**DIRECTIONS:** Print, exactly and without pictures, the lines from the one where "Select the VPC cloud shield icon" appears down to the end of the entries.

====== AVAILABLE RECORDS

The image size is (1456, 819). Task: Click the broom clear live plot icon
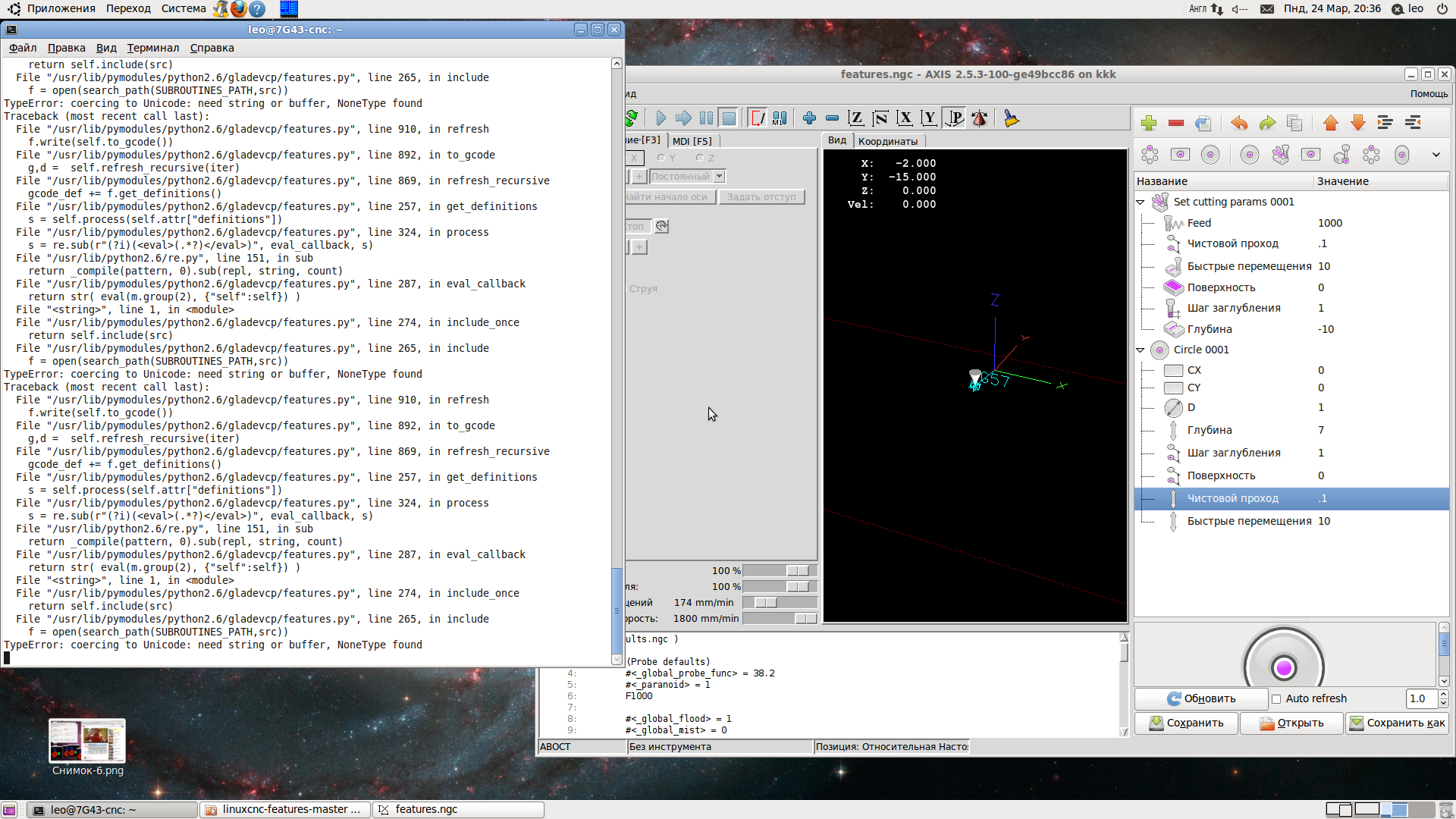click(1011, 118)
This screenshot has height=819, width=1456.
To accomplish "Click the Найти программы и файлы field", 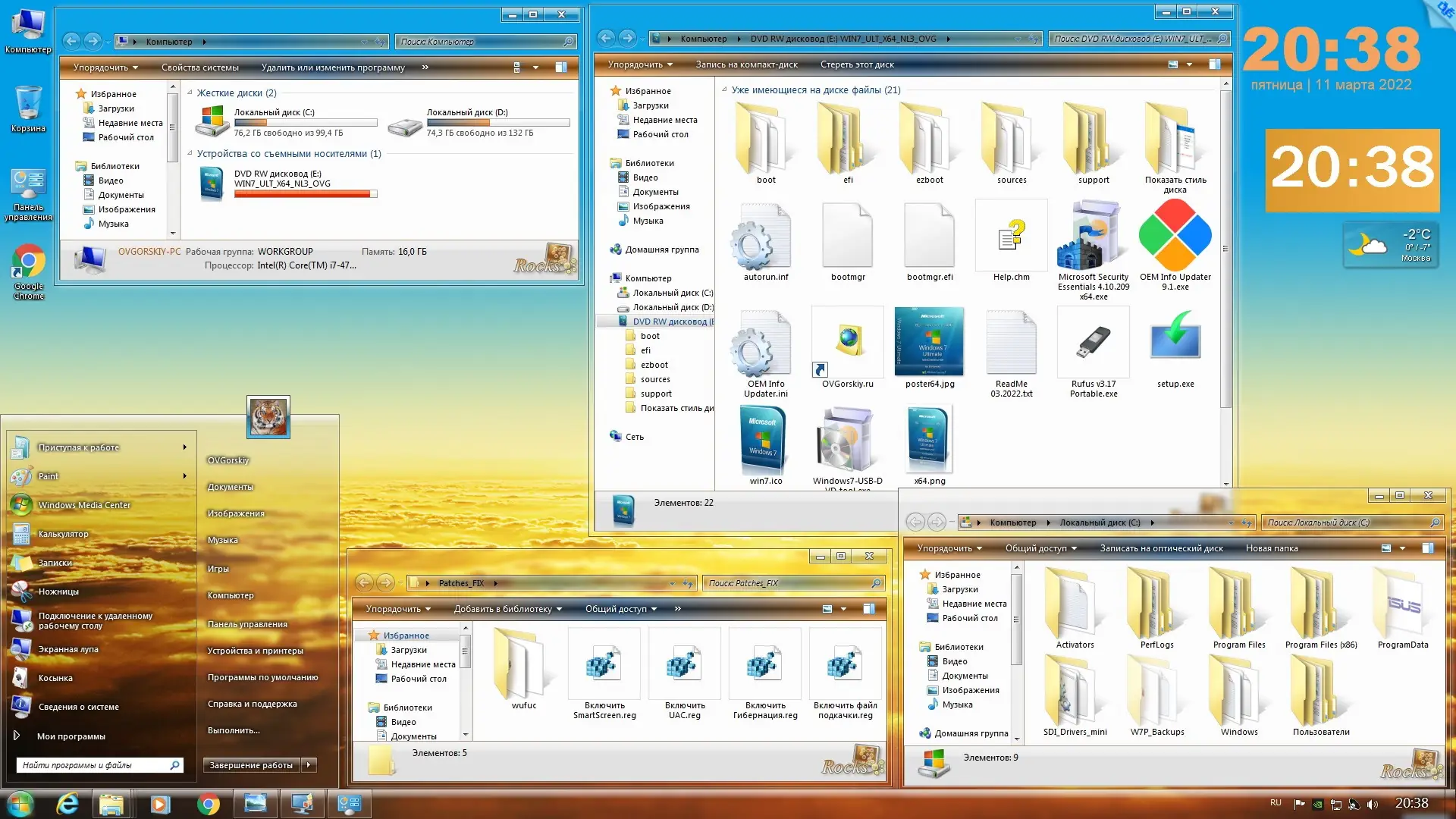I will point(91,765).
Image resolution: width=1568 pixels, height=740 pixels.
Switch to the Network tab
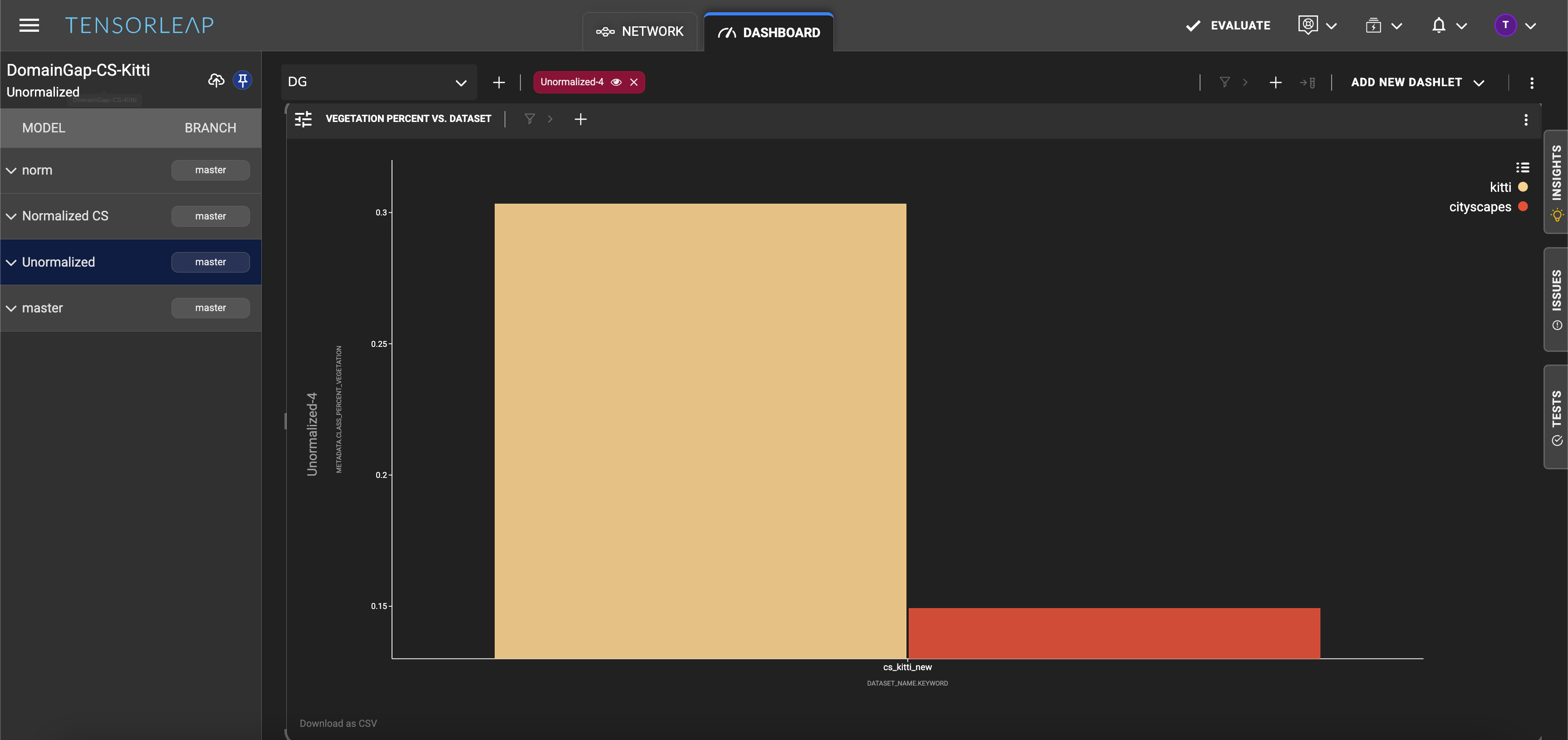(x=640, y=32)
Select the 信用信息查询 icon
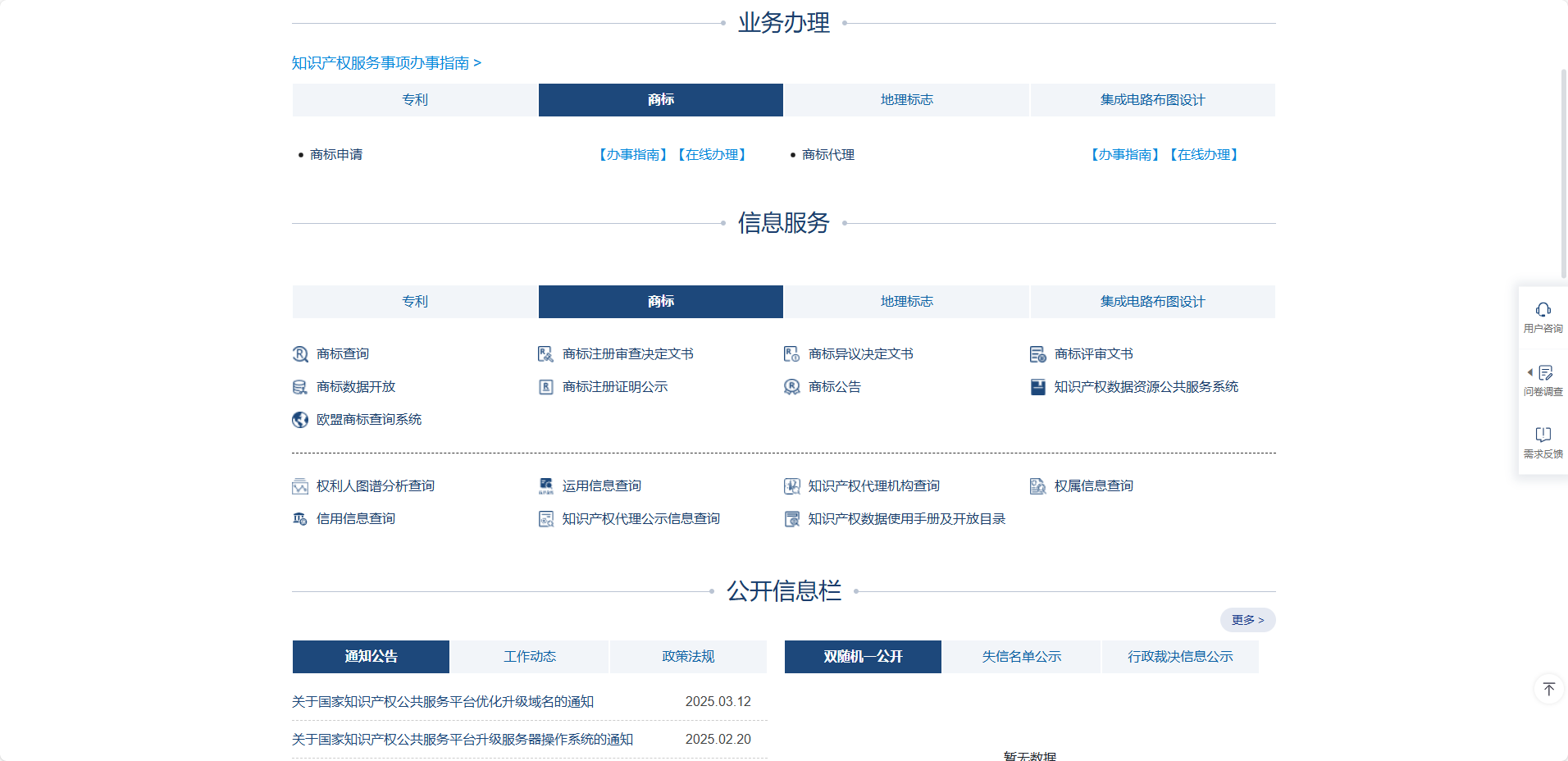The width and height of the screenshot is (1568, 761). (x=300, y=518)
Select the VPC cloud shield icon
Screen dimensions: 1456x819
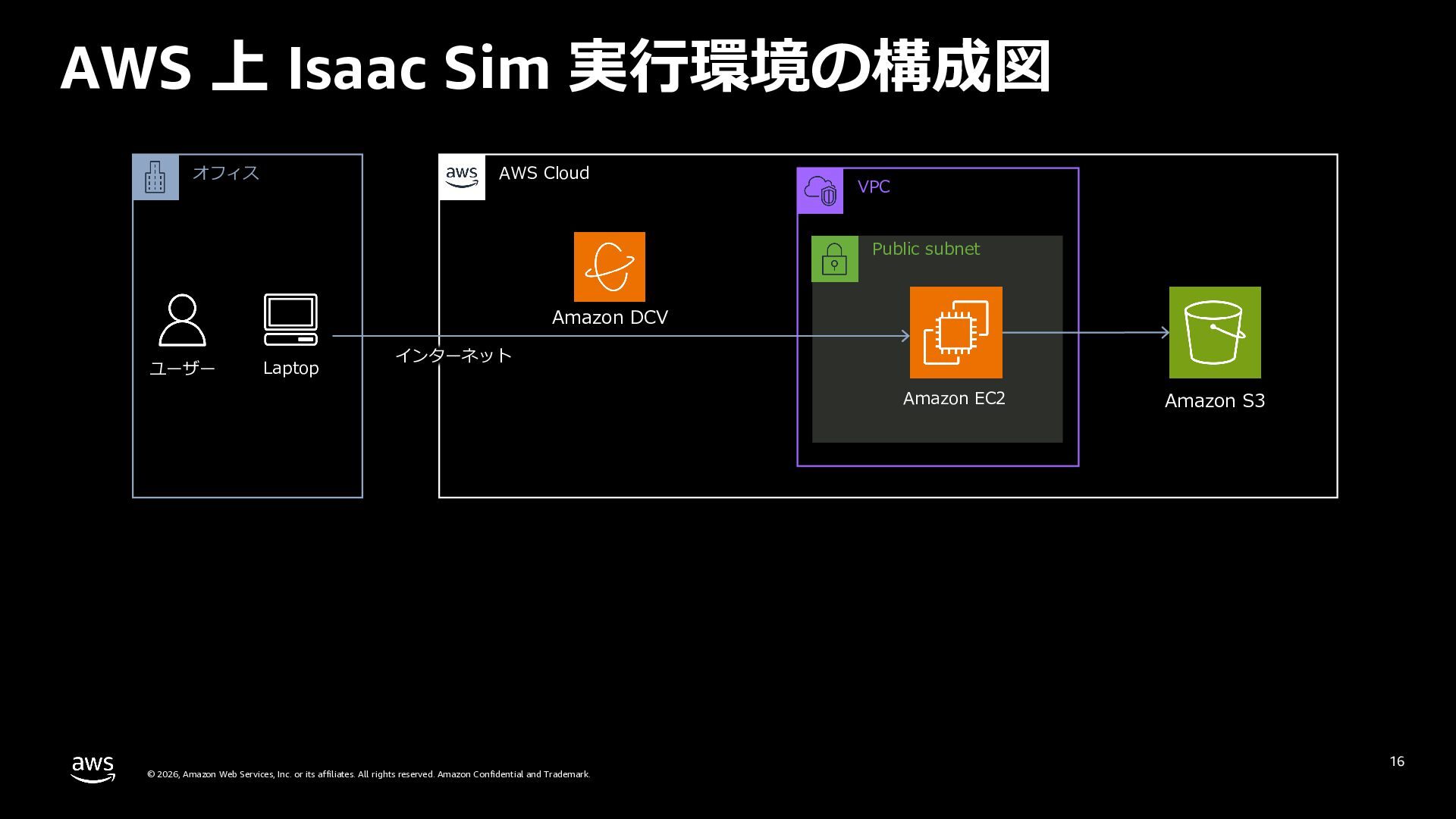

============

**YOUR SOLUTION:**
Select the VPC cloud shield icon
Screen dimensions: 1456x819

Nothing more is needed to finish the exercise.